• _Supplied passage_
☆ ☆ ☆ ☆ ☆ ☆ ☆
Why your machine learning innovation may be stuck halfway at the pilot stage – an engineer’s introduction to MLOps
Christoph Netsch
Co-Founder & Managing Director of Alpamayo
You may have just listened to the third consecutive master’s thesis project presentation, claiming to have discovered "promising results", moving the performance needle “beyond state-of-the-art”. Possibly, your company hired its first staff data scientist a year ago, in order to draw value from the process data, service records, and quality measurements, team digital has been working hard to make accessible throughout the past three years. After all, an AI strategy is what you need as a machine manufacturer in 2024, right?
The data scientist’s results too seemed “promising”: accuracy, precision, recall, and AUC-ROC – the data scientist’s bread-and-butter metrics – she had them colorfully laid out across a slide deck that didn’t fail to convince, your AI can create true customer value.
But where is that value?
How has AI affected the way your customers operate your equipment? Reduced downtime, reduced waste, increased productivity? Chances are that your AI-enhanced condition or process monitoring service is currently being validated at the pilot stage. Most of the manufacturing industry’s digitization pioneers I talk to are there. Chances are that those pilots have shown that your research project’s promising results do not transfer to the shop floor as expected. False alarms and missed incidents not only erode trust in your AI’s capabilities, but below a certain threshold its utilization is no longer cost effective.
A leading equipment manufacturer determined that in his average AI project that makes it to production, algorithm development only accounts for 11% of the effort.
In writing this article, I don’t intend to discuss algorithms nor concrete use cases, but to shed light on a key technological challenge of the industrialization step, where I have seen many projects get stuck at, and share a few aspects you should consider early in your innovation project’s design, to produce a solution that truly qualifies as “industrial-grade AI”. Effectively addressing this challenge demands for technological capabilities to automatically deploy, monitor, adapt and continuously update AI models in a production environment. The concept behind this is referred to as machine learning operations (MLOps) and this article intends to provide a high-level introduction to the concept from an engineer’s point of view.
☆ ☆ ☆ ☆ ☆ ☆ ☆
• _Extracted data_

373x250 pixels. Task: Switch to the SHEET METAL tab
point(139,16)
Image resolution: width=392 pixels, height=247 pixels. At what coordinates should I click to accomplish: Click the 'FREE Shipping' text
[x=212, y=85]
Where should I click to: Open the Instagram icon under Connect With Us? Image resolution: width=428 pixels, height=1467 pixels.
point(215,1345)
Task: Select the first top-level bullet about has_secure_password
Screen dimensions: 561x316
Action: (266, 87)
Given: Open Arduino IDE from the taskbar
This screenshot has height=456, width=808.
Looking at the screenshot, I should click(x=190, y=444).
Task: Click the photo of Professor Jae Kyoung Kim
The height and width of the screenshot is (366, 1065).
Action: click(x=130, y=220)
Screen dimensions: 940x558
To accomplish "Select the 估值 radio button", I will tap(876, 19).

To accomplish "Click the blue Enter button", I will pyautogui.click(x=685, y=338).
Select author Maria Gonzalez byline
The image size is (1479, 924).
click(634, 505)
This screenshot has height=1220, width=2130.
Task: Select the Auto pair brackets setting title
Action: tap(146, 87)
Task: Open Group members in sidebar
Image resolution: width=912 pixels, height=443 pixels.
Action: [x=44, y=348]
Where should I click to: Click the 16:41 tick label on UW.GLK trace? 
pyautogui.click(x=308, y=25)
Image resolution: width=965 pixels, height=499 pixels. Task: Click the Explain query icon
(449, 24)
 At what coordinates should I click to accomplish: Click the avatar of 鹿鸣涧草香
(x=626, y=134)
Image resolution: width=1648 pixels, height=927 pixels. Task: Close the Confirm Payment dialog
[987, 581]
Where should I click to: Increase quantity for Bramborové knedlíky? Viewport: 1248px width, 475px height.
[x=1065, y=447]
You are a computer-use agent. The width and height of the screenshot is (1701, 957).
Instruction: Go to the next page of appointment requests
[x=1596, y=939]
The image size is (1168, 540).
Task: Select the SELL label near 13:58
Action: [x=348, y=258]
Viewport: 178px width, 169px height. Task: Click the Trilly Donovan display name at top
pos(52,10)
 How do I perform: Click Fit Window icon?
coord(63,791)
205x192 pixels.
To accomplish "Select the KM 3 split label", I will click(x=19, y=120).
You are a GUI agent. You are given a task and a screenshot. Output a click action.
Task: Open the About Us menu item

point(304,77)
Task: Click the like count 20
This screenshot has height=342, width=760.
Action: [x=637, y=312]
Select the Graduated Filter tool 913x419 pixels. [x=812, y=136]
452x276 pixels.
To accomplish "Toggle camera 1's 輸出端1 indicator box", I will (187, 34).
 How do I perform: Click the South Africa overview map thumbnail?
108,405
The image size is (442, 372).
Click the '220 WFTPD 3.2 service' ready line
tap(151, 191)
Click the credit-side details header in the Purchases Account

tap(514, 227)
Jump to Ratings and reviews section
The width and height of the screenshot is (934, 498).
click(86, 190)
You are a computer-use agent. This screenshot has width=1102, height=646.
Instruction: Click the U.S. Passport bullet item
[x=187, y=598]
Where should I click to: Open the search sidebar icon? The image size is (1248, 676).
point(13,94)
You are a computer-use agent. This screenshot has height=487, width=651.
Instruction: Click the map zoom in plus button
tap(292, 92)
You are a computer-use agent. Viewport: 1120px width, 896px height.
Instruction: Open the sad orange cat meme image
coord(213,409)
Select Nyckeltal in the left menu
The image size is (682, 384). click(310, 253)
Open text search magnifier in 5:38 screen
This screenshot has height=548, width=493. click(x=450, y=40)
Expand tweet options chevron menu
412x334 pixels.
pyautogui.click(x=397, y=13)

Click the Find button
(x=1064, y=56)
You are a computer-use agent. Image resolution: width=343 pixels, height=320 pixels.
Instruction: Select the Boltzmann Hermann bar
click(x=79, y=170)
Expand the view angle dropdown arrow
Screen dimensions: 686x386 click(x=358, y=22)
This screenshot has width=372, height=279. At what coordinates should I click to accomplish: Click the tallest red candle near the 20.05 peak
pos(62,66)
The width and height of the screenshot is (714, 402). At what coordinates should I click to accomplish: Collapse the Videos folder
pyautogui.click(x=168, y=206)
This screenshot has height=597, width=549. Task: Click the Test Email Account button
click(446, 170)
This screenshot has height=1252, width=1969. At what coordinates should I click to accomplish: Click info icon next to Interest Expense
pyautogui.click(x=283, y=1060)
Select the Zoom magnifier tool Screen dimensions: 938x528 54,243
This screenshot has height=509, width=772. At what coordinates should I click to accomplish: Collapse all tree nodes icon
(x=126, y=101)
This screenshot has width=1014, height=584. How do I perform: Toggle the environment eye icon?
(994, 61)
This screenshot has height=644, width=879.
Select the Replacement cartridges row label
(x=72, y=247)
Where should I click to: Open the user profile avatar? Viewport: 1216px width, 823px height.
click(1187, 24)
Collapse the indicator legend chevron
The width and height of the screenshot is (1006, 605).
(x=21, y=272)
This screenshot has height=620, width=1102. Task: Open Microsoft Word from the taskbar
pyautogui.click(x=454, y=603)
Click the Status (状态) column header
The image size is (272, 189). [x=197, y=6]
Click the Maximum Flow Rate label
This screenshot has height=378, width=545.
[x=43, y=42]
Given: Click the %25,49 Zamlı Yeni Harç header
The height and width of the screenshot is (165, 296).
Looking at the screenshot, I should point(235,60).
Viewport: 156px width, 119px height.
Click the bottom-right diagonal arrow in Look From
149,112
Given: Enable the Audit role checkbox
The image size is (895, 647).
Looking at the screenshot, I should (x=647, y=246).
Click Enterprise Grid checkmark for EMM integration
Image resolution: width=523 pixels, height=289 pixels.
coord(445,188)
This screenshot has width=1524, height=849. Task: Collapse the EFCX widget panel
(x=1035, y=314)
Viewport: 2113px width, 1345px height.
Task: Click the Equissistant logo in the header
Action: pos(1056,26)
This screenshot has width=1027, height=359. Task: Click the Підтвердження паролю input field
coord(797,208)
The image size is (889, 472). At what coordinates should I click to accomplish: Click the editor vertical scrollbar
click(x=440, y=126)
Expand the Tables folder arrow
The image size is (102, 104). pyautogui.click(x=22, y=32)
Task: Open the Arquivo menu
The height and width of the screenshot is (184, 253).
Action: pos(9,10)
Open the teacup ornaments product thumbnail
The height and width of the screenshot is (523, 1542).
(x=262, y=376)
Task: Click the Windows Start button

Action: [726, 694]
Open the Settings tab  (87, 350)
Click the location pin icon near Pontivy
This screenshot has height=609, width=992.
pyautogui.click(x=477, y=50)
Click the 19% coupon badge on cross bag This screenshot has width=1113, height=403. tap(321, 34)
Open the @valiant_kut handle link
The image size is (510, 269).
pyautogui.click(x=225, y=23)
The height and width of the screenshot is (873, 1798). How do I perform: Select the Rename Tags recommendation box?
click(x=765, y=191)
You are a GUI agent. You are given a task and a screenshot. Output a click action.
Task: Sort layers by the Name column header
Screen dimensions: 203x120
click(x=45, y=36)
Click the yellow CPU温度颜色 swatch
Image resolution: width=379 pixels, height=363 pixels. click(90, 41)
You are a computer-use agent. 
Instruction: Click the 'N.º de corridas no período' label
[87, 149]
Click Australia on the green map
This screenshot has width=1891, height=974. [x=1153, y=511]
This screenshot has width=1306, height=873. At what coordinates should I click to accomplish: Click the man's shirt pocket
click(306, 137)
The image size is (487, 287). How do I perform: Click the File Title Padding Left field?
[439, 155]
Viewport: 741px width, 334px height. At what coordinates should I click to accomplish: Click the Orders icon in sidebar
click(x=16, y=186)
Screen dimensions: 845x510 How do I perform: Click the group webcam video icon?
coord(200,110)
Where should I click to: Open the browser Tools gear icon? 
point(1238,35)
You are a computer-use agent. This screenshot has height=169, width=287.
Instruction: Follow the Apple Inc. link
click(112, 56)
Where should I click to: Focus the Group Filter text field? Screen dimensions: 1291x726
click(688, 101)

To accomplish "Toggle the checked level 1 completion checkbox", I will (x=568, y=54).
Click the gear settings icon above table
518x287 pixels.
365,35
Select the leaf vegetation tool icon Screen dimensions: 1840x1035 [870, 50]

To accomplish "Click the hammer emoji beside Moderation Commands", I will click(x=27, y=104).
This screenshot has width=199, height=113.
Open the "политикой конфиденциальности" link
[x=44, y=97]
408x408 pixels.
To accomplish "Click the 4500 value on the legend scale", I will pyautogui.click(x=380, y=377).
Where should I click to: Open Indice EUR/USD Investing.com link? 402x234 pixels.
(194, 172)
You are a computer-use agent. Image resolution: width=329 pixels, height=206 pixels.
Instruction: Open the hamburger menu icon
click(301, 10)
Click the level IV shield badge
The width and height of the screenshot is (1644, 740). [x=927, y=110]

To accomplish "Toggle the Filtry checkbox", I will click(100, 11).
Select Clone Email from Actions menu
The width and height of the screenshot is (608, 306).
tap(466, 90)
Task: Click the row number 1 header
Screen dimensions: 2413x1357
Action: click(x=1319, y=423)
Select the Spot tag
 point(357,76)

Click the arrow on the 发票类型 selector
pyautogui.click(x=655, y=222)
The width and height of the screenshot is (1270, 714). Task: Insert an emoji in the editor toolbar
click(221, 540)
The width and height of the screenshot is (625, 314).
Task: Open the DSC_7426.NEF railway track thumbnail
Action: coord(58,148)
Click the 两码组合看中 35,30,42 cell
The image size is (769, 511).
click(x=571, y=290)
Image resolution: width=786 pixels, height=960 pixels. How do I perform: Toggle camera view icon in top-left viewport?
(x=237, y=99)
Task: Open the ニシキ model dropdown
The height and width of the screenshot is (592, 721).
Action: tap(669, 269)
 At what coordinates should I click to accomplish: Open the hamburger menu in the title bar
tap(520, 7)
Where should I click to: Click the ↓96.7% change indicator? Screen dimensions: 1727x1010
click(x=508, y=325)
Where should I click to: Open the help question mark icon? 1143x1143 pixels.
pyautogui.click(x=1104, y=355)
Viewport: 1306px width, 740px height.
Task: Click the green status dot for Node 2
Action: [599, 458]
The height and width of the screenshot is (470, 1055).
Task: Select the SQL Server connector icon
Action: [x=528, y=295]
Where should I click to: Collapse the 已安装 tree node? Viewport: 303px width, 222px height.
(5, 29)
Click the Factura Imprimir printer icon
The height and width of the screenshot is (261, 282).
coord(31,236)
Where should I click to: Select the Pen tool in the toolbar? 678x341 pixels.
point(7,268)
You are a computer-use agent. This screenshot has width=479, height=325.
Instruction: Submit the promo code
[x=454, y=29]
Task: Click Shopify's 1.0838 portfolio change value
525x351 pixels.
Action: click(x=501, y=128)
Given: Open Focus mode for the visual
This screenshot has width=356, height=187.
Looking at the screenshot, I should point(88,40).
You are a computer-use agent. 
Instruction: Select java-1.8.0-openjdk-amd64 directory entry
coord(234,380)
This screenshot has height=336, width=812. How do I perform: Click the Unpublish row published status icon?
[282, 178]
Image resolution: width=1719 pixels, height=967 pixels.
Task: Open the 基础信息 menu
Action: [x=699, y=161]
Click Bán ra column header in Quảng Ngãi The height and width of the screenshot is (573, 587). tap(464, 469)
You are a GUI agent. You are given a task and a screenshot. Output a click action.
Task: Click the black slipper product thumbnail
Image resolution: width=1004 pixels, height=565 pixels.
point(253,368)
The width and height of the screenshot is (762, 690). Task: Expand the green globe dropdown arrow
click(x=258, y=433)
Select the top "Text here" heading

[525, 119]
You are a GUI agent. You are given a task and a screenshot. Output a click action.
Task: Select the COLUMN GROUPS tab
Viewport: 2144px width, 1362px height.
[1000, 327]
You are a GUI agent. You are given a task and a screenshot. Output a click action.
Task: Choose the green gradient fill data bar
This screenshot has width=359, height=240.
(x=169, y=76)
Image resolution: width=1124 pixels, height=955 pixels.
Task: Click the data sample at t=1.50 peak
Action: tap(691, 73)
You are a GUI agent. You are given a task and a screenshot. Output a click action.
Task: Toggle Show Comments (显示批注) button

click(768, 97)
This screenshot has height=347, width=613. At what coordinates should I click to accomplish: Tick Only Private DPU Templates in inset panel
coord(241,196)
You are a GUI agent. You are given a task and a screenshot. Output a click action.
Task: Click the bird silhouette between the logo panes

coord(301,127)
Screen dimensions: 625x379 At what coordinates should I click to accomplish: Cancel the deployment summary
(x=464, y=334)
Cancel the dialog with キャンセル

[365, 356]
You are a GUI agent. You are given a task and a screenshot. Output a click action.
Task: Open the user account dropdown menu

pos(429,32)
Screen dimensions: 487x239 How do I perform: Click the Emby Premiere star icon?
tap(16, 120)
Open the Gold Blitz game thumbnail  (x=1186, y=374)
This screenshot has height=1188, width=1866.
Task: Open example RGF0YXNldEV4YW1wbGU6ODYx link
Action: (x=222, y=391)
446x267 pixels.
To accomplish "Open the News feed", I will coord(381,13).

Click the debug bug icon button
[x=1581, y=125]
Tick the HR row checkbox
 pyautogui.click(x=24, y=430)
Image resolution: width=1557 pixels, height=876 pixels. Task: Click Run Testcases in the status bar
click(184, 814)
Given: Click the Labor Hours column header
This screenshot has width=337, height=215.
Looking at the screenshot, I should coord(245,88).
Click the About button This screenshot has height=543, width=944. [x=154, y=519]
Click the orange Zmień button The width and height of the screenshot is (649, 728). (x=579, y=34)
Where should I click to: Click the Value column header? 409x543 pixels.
☆ ☆ ☆ ☆ ☆ ☆ ☆
• _Directive 1_
Render this sentence from the MLOps article in German: "A leading equipment manufacturer determined that in his average AI project that makes it to production, algorithm development only accounts for 11% of the effort."
• _Directive 2_
Which metrics does the MLOps article call the data scientist's bread-and-butter metrics? List every one.
• _Directive 3_
From the MLOps article, copy the passage starting at "Why your machine" and ending at "in 2024, right?".
The records have no connection to the article on MLOps.

• _Correct result 1_
Ein führender Anlagenhersteller stellte fest, dass in seinem durchschnittlichen KI-Projekt, das es bis in die Produktion schafft, die Algorithmenentwicklung nur 11 % des Aufwands ausmacht.

• _Correct result 2_
accuracy, precision, recall, AUC-ROC

• _Correct result 3_
Why your machine learning innovation may be stuck halfway at the pilot stage – an engineer’s introduction to MLOps
Christoph Netsch
Co-Founder & Managing Director of Alpamayo
You may have just listened to the third consecutive master’s thesis project presentation, claiming to have discovered "promising results", moving the performance needle “beyond state-of-the-art”. Possibly, your company hired its first staff data scientist a year ago, in order to draw value from the process data, service records, and quality measurements, team digital has been working hard to make accessible throughout the past three years. After all, an AI strategy is what you need as a machine manufacturer in 2024, right?